An award-winning young change-maker and globally recognized digital educator
As an intern, Avalon has worked in the offices of history-making women leaders such as Secretary Clinton, New York State Attorney General Letitia James, and Stacey Abrams. Additionally, she has supported the legal, global government affairs, and public policy teams at companies like Intel, Verizon, and Google, where she primarily focused on issues such as broadband access, responsible AI, human and civil rights monitoring, and closing the digital divide. She has interned in both houses of Congress: first with Congressman Tom Suozzi in his district office in her hometown of Huntington, Long Island, and then as a United States Senate Page nominated by Senator Chuck Schumer.

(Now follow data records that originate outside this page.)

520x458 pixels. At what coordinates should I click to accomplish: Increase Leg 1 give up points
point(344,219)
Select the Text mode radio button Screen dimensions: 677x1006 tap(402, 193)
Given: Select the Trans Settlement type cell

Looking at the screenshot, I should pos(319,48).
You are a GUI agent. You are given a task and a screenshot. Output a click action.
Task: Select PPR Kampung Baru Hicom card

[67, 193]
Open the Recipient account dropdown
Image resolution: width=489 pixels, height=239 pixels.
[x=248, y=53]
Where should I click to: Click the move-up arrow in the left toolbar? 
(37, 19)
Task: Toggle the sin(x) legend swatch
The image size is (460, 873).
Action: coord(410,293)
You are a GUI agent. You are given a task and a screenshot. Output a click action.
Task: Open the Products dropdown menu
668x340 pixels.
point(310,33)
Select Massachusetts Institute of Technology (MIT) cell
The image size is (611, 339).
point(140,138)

This May, she graduated from Barnard College of Columbia University with majors in Political Science and Human Rights, and a minor in Science, Public Policy, and Ethics. At Columbia, she was selected for participation numerous prestigious programs, including the Athena Fellowship at Barnard College’s Athena Center for Leadership, the Bartsch Fellowship at the Columbia Committee on Global Thought, and the Student Scholars Program at the Columbia Institute of Global Politics, which has a less than 4% acceptance rate among Columbia students across both the undergraduate and graduate schools. She was the Founder of the Columbia Journal of Science, Technology, Ethics, and Policy (JSTEP), where she led a first-of-its-kind virtual STEP research program for 150+ high school students across the globe. A passionate advocate for educational access, she also led a team of peers in informally raising and redistributing nearly $100,000 in financial and material resources to students who were experiencing immediate financial need over the course of her time at Barnard.

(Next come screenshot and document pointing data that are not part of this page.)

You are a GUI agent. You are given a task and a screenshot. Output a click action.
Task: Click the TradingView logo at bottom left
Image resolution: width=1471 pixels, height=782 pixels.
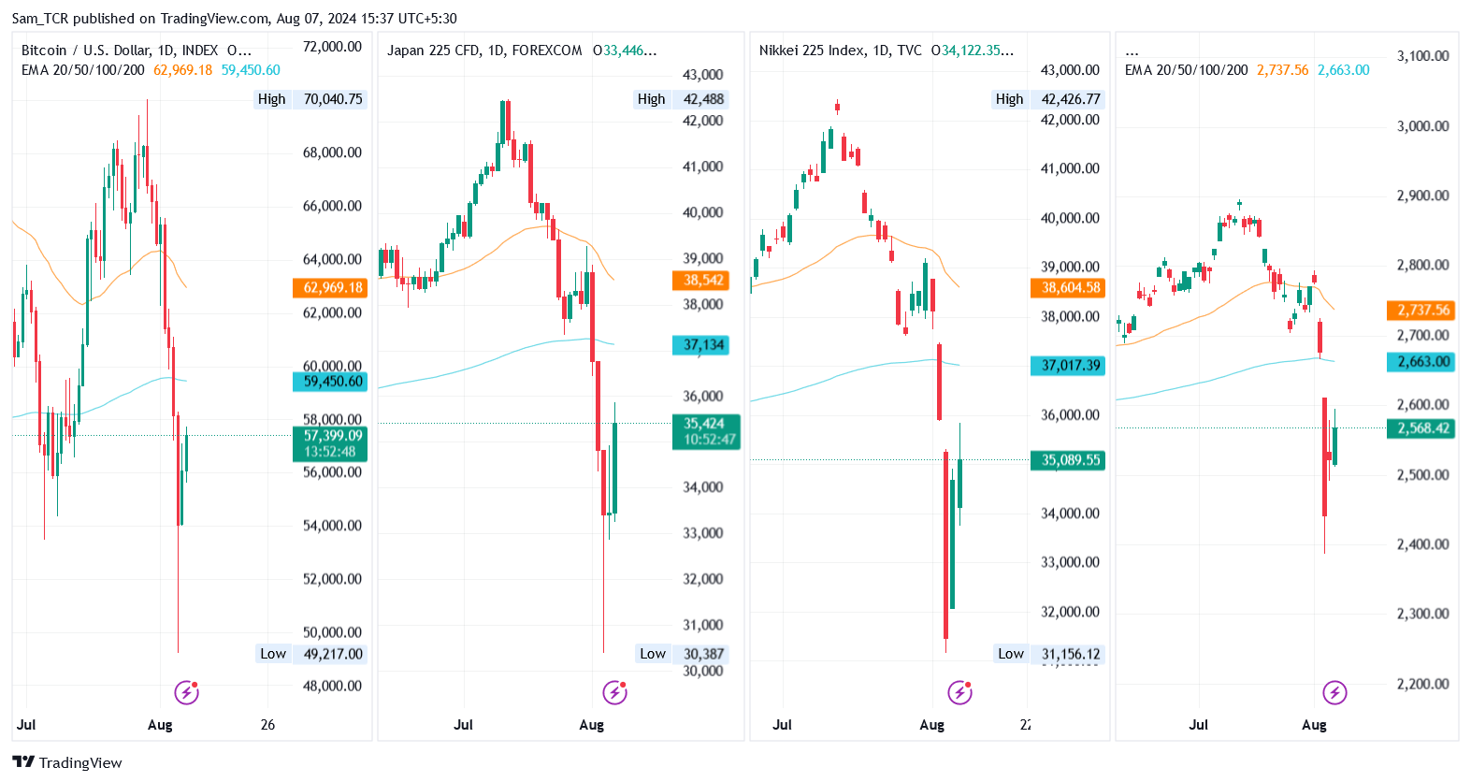pos(67,762)
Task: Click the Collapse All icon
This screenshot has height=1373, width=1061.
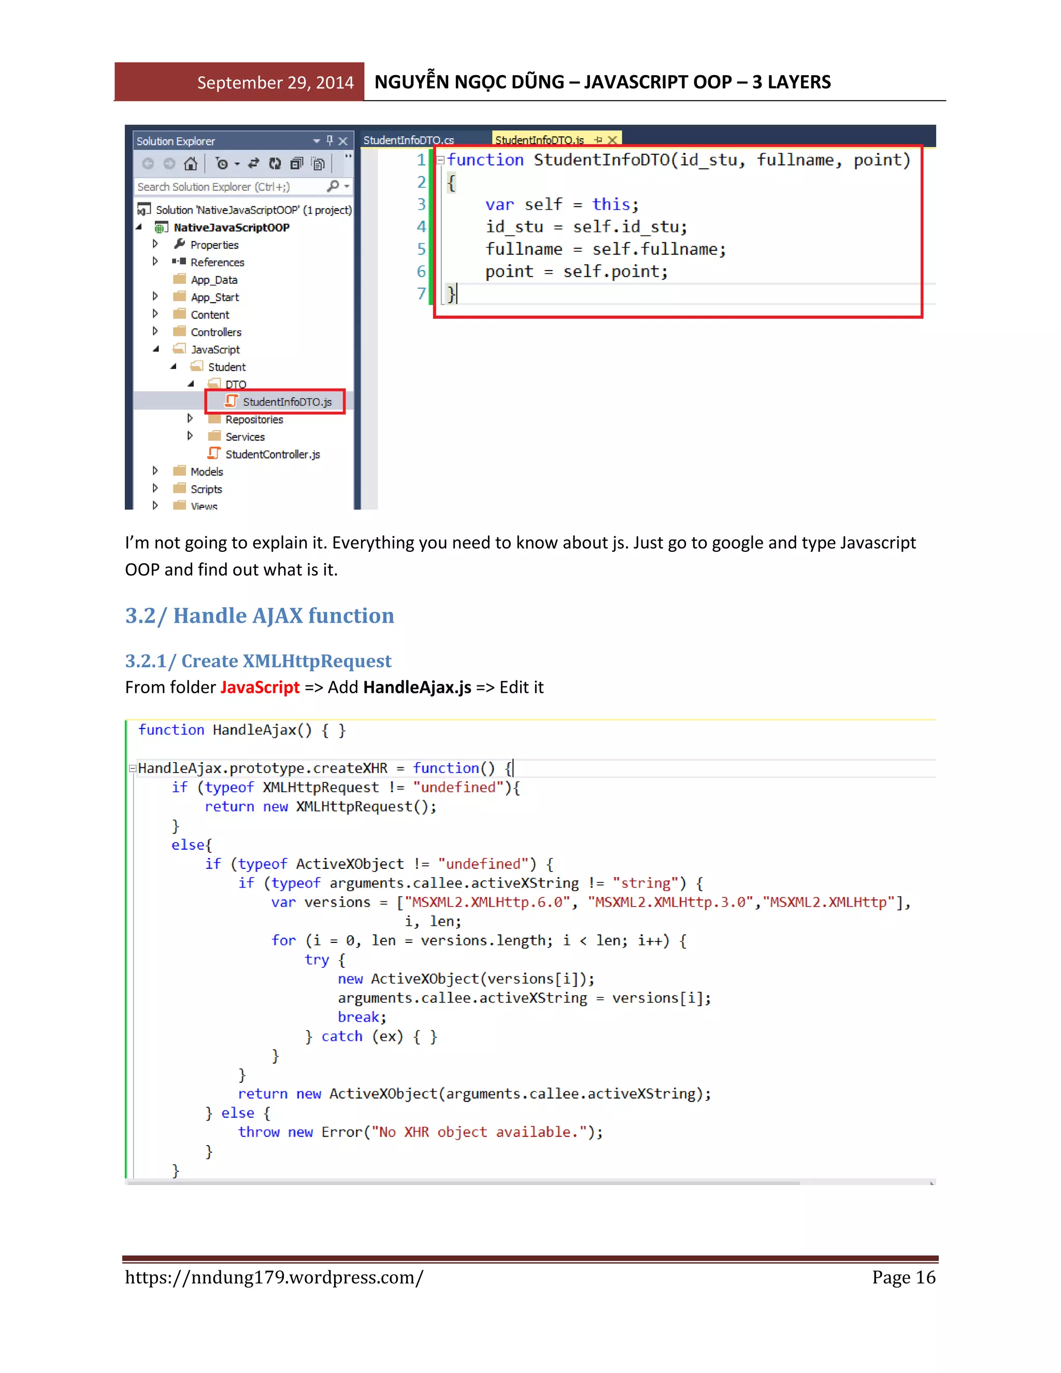Action: coord(296,164)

Throughout college, Avalon was the winner of three student leadership awards from Barnard College, awarded to her in recognition of her service as the longest-serving Student Government Association member at the time of her graduation. She was elected both her freshman and sophomore years to serve as Class President, and then ran and won a two-year seat representing the 3,000+ students of Barnard College on the Columbia University Senate. During her time on the Senate, she served on the Student Affairs Committee (SAC), the Commission on the Status of Women, the University Rules of Conduct Committee, and was Vice Chair of the Diversity, Equity, and Inclusion SAC Subcommittee.

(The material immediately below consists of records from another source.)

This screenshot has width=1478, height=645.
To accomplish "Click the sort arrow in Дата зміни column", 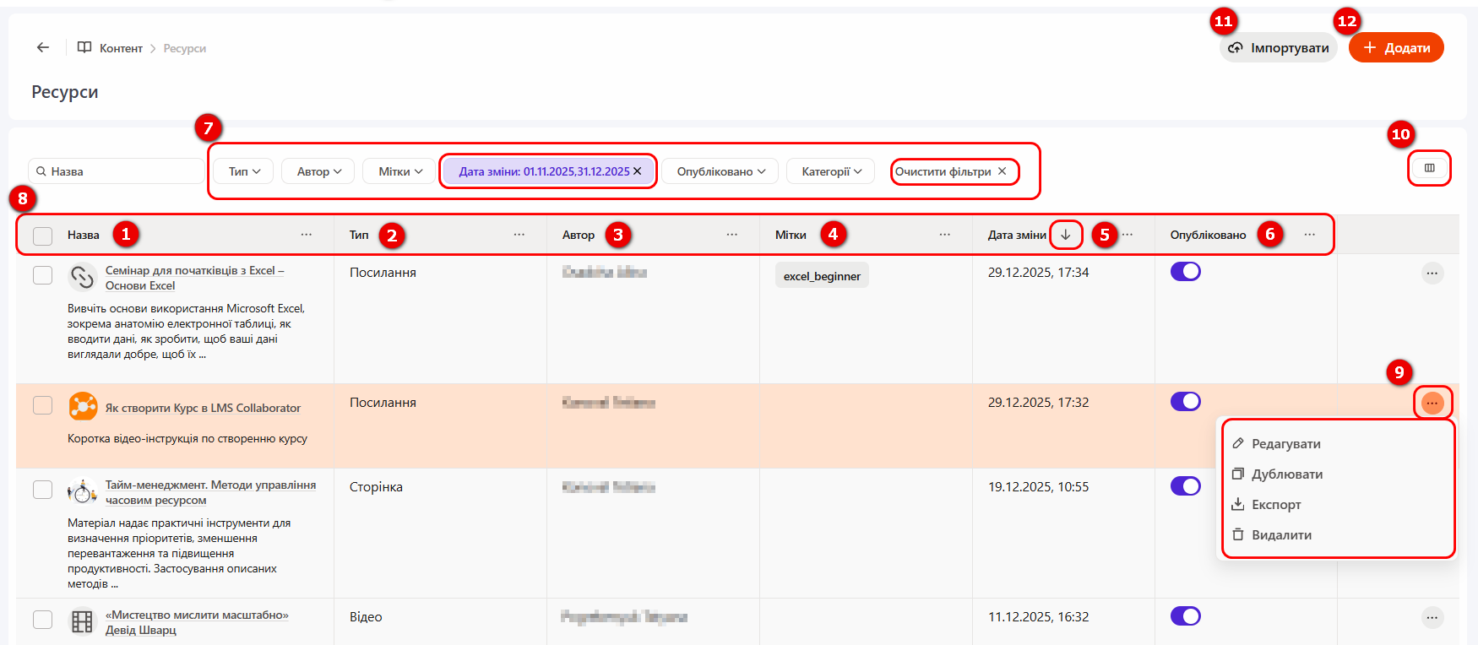I will pos(1066,235).
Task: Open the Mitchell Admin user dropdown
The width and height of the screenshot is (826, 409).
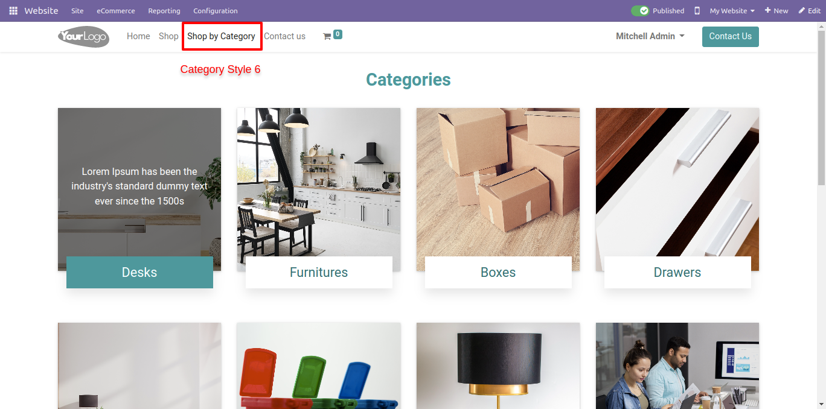Action: [x=650, y=36]
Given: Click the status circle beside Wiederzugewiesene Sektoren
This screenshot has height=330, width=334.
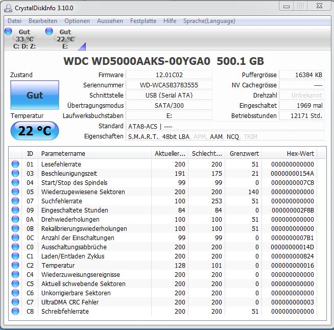Looking at the screenshot, I should (15, 192).
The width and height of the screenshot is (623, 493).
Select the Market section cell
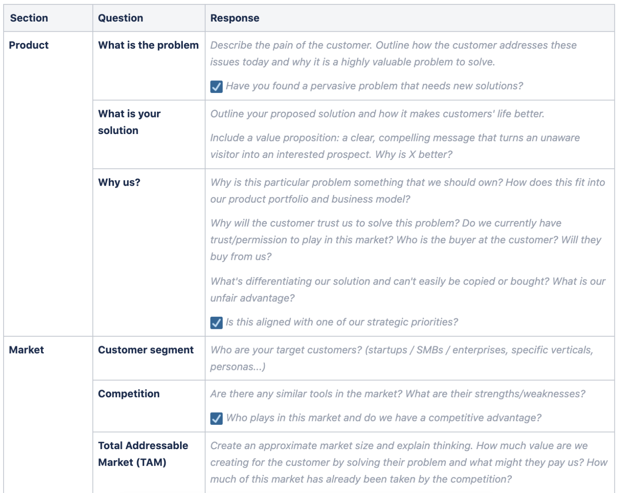click(x=26, y=350)
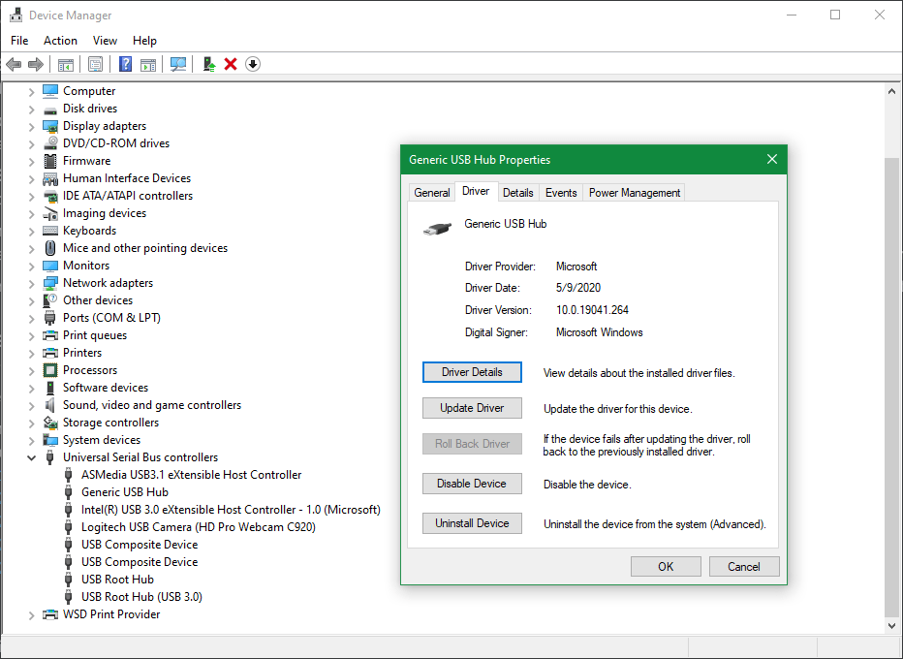The image size is (903, 659).
Task: Click OK to close the properties dialog
Action: point(666,566)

She got her start in the world of politics as a teenaged award-winning local and national organizer at March For Our Lives, where she spent two years collaborating alongside survivors of the Parkland, FL shooting to mobilize thousands of young people at the polls and online around gun violence prevention. It was for this activism that she was named the 2019 Harry Chapin Young Humanitarian of the Year and was selected to receive the National Puffin Prize for Creative Citizenship on behalf of the organization.